* **What this task involves**
Within the entries below, the lines from the one with "Viewport: 887px width, 689px height." through the one with "Task: Open the 6 Hizmet stat card" are to be set down exactly, both ends kept.

* **Material shown**
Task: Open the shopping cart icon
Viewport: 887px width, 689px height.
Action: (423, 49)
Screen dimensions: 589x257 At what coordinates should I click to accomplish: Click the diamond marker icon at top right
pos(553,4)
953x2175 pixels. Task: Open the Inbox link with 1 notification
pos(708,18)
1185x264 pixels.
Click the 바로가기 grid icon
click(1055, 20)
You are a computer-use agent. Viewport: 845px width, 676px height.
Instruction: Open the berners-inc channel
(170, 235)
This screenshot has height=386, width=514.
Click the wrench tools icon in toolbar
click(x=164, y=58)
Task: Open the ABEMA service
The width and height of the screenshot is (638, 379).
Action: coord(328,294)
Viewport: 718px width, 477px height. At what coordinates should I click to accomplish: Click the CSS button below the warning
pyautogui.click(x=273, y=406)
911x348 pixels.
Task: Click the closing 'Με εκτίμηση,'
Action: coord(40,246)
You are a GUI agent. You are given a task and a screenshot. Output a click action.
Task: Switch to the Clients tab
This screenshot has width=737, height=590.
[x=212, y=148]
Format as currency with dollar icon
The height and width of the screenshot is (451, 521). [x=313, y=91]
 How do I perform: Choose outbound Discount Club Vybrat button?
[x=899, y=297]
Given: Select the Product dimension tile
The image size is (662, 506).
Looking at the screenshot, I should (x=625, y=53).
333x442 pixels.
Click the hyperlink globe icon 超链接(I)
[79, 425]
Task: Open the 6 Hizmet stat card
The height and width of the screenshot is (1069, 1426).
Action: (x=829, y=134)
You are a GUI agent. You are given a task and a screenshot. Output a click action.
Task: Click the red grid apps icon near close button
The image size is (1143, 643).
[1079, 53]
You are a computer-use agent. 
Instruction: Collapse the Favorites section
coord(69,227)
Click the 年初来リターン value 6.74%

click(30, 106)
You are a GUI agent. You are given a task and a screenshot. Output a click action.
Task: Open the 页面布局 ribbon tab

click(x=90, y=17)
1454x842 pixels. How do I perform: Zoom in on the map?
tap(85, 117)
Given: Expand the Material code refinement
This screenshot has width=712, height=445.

* **Your response**
Viewport: 887px width, 689px height.
Action: (423, 49)
Screen dimensions: 589x257 At what coordinates should I click to accomplish: Click the diamond marker icon at top right
pos(553,4)
953x2175 pixels. Task: Open the Inbox link with 1 notification
pos(708,18)
1185x264 pixels.
Click the 바로가기 grid icon
click(1055, 20)
You are a computer-use agent. Viewport: 845px width, 676px height.
Instruction: Open the berners-inc channel
(170, 235)
This screenshot has height=386, width=514.
Click the wrench tools icon in toolbar
click(x=164, y=58)
Task: Open the ABEMA service
The width and height of the screenshot is (638, 379).
Action: coord(328,294)
Viewport: 718px width, 477px height. At what coordinates should I click to accomplish: Click the CSS button below the warning
pyautogui.click(x=273, y=406)
911x348 pixels.
Task: Click the closing 'Με εκτίμηση,'
Action: coord(40,246)
You are a GUI agent. You are given a task and a screenshot. Output a click action.
Task: Switch to the Clients tab
This screenshot has width=737, height=590.
[x=212, y=148]
Format as currency with dollar icon
The height and width of the screenshot is (451, 521). [x=313, y=91]
 How do I perform: Choose outbound Discount Club Vybrat button?
[x=899, y=297]
Given: Select the Product dimension tile
The image size is (662, 506).
Looking at the screenshot, I should (x=625, y=53).
333x442 pixels.
Click the hyperlink globe icon 超链接(I)
[79, 425]
Task: Open the 6 Hizmet stat card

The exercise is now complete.